**EXERCISE OBJECTIVE**
Starting at the line with "Image resolution: width=1278" and going on through the line with "1042x475 pixels. Task: Click", reproduce each line in the records below exactly and nothing more.

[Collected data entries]
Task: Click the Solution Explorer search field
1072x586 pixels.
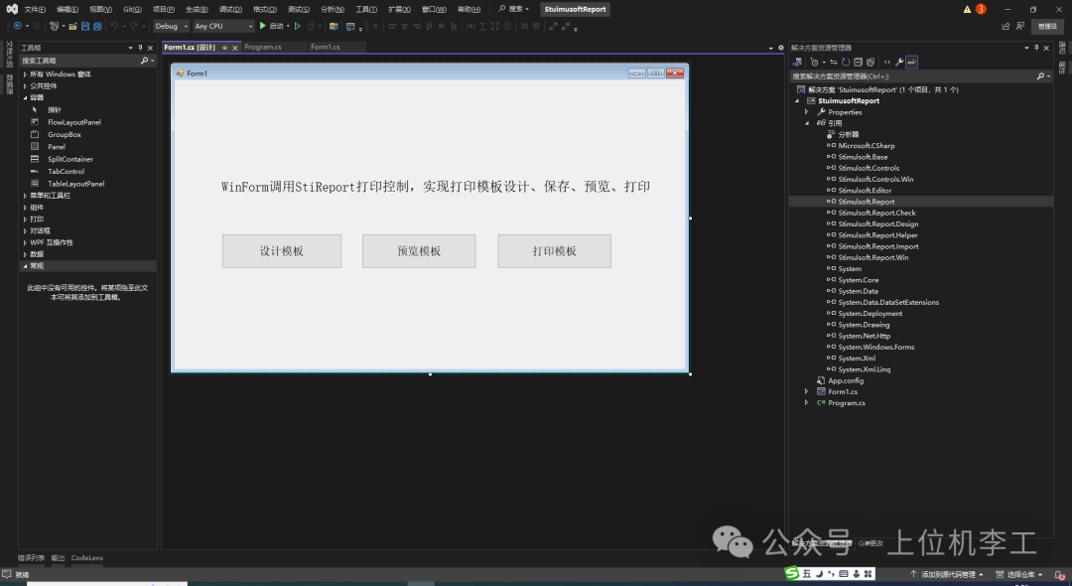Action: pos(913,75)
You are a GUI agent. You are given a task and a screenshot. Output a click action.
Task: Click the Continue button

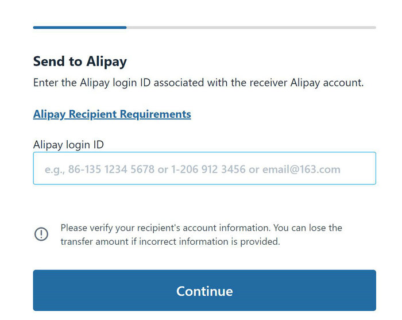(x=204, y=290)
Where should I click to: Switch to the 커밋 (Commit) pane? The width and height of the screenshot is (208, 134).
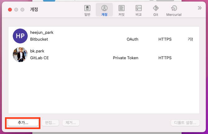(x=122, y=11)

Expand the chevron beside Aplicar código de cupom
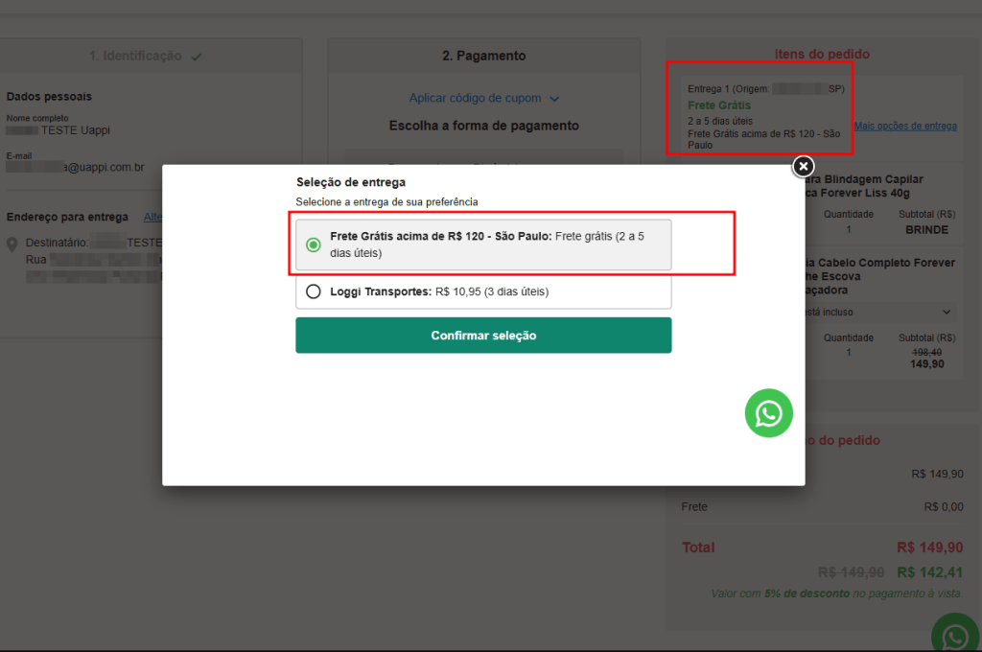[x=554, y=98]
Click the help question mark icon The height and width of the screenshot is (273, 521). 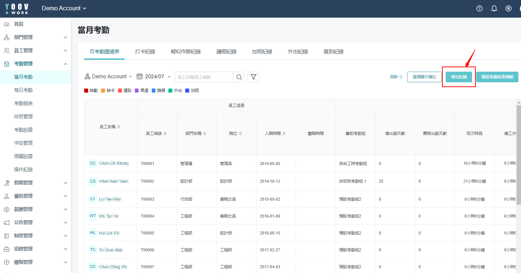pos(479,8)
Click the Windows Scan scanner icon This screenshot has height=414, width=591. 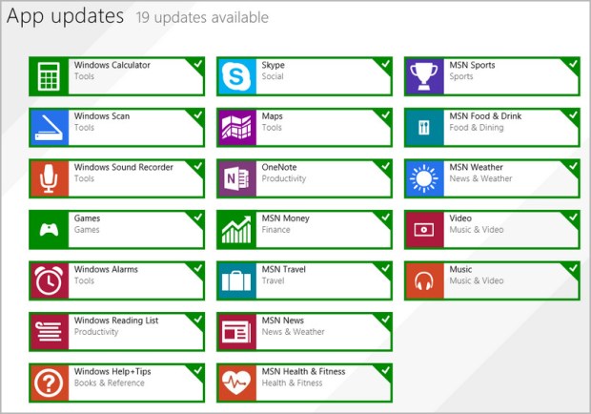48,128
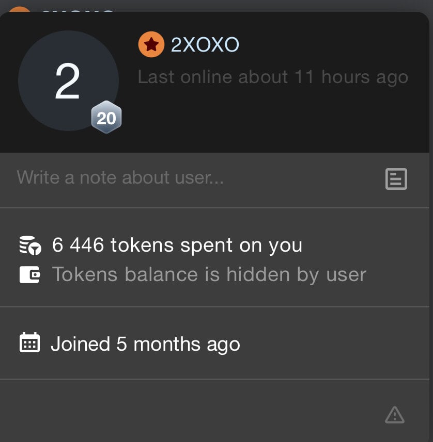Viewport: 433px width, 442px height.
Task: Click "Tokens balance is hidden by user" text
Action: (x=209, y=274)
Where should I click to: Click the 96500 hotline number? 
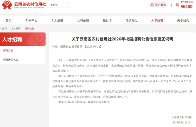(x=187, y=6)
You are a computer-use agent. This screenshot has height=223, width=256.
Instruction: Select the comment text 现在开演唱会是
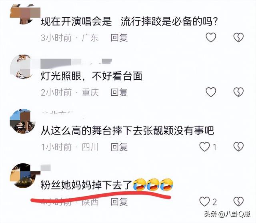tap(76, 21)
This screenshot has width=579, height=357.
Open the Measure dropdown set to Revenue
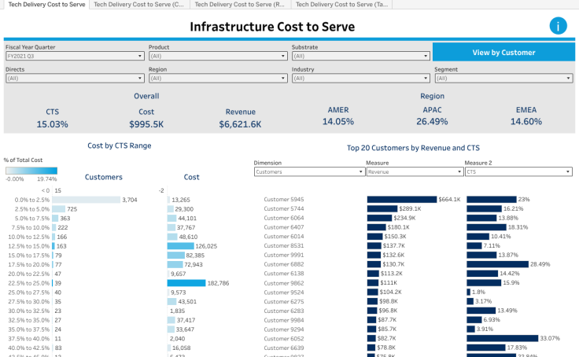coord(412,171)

---

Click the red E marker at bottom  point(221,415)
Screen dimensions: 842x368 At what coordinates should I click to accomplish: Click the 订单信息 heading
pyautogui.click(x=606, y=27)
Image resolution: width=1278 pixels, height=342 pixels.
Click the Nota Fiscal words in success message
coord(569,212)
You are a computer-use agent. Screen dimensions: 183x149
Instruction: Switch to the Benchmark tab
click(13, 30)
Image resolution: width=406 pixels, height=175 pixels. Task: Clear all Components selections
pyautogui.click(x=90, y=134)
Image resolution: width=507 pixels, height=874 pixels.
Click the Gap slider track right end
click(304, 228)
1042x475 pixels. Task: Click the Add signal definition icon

**TASK RESPONSE**
Image resolution: width=1278 pixels, height=342 pixels.
Click the Nota Fiscal words in success message
coord(569,212)
You are a computer-use agent. Screen dimensions: 183x149
Instruction: Switch to the Benchmark tab
click(13, 30)
Image resolution: width=406 pixels, height=175 pixels. Task: Clear all Components selections
pyautogui.click(x=90, y=134)
Image resolution: width=507 pixels, height=874 pixels.
Click the Gap slider track right end
click(304, 228)
1042x475 pixels. Task: Click the Add signal definition icon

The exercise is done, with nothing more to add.